**Task**
Can you give every line of the records below again, swapping "How do I perform" for "How do I carry out" wherever it occurs and leaving everything else unchanged?

**Dataset content**

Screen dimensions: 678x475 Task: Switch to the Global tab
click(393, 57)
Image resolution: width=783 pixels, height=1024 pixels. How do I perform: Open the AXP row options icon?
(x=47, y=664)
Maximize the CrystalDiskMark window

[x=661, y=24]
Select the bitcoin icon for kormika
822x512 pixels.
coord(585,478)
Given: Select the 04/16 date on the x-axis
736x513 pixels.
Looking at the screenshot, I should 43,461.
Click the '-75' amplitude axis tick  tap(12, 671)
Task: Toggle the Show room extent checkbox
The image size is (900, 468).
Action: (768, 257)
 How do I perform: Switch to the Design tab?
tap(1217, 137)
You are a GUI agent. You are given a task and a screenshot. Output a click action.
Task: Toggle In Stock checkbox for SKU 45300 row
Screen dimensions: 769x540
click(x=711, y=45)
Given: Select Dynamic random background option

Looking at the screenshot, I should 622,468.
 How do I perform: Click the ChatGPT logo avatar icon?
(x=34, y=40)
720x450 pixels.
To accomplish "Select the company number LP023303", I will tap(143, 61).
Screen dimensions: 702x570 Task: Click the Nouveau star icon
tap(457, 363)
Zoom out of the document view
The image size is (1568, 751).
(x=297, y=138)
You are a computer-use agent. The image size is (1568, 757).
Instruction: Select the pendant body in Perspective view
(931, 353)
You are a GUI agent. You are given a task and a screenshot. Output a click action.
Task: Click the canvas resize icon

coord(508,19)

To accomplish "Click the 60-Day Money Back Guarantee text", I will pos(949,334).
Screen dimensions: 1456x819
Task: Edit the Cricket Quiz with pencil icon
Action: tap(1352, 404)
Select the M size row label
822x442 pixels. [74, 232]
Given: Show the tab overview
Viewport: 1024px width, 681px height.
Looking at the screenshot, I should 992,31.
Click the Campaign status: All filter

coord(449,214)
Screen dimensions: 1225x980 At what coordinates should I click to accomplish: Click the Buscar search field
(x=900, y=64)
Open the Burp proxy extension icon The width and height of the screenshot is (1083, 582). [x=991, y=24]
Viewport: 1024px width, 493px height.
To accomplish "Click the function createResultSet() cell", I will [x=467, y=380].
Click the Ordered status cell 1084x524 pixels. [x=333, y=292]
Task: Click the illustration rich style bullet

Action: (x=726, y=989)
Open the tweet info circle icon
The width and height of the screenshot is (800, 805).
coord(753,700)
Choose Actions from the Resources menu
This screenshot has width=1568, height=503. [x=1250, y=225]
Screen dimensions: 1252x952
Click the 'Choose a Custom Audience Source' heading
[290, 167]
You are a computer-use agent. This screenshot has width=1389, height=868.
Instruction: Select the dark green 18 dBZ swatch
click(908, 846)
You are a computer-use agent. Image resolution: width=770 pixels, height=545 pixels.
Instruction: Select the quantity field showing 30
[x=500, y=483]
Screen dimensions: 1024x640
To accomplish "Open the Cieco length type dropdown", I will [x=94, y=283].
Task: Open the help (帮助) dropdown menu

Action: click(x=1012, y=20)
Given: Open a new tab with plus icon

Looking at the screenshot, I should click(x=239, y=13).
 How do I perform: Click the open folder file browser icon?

**Finished exercise**
Screen dimensions: 678x475 Task: Switch to the Global tab
click(393, 57)
Image resolution: width=783 pixels, height=1024 pixels. How do I carry out: Open the AXP row options icon?
(x=47, y=664)
Maximize the CrystalDiskMark window

[x=661, y=24]
Select the bitcoin icon for kormika
822x512 pixels.
coord(585,478)
Given: Select the 04/16 date on the x-axis
736x513 pixels.
Looking at the screenshot, I should 43,461.
Click the '-75' amplitude axis tick  tap(12, 671)
Task: Toggle the Show room extent checkbox
The image size is (900, 468).
Action: (768, 257)
 How do I carry out: Switch to the Design tab?
tap(1217, 137)
You are a GUI agent. You are given a task and a screenshot. Output a click action.
Task: Toggle In Stock checkbox for SKU 45300 row
Screen dimensions: 769x540
click(x=711, y=45)
Given: Select Dynamic random background option

Looking at the screenshot, I should 622,468.
 How do I carry out: Click the ChatGPT logo avatar icon?
(x=34, y=40)
720x450 pixels.
To accomplish "Select the company number LP023303", I will tap(143, 61).
Screen dimensions: 702x570 Task: Click the Nouveau star icon
tap(457, 363)
Zoom out of the document view
The image size is (1568, 751).
(x=297, y=138)
You are a computer-use agent. The image size is (1568, 757).
Instruction: Select the pendant body in Perspective view
(931, 353)
You are a GUI agent. You are given a task and a screenshot. Output a click action.
Task: Click the canvas resize icon

coord(508,19)

To accomplish "Click the 60-Day Money Back Guarantee text", I will pos(949,334).
Screen dimensions: 1456x819
Task: Edit the Cricket Quiz with pencil icon
Action: tap(1352, 404)
Select the M size row label
822x442 pixels. [74, 232]
Given: Show the tab overview
Viewport: 1024px width, 681px height.
Looking at the screenshot, I should 992,31.
Click the Campaign status: All filter

coord(449,214)
Screen dimensions: 1225x980 At what coordinates should I click to accomplish: Click the Buscar search field
(x=900, y=64)
Open the Burp proxy extension icon The width and height of the screenshot is (1083, 582). [x=991, y=24]
Viewport: 1024px width, 493px height.
To accomplish "Click the function createResultSet() cell", I will [x=467, y=380].
Click the Ordered status cell 1084x524 pixels. [x=333, y=292]
Task: Click the illustration rich style bullet

Action: (x=726, y=989)
Open the tweet info circle icon
The width and height of the screenshot is (800, 805).
coord(753,700)
Choose Actions from the Resources menu
This screenshot has width=1568, height=503. [x=1250, y=225]
Screen dimensions: 1252x952
Click the 'Choose a Custom Audience Source' heading
[290, 167]
You are a computer-use agent. This screenshot has width=1389, height=868.
Instruction: Select the dark green 18 dBZ swatch
click(908, 846)
You are a computer-use agent. Image resolution: width=770 pixels, height=545 pixels.
Instruction: Select the quantity field showing 30
[x=500, y=483]
Screen dimensions: 1024x640
To accomplish "Open the Cieco length type dropdown", I will [x=94, y=283].
Task: Open the help (帮助) dropdown menu

Action: click(x=1012, y=20)
Given: Open a new tab with plus icon

Looking at the screenshot, I should click(x=239, y=13).
 How do I carry out: Click the open folder file browser icon?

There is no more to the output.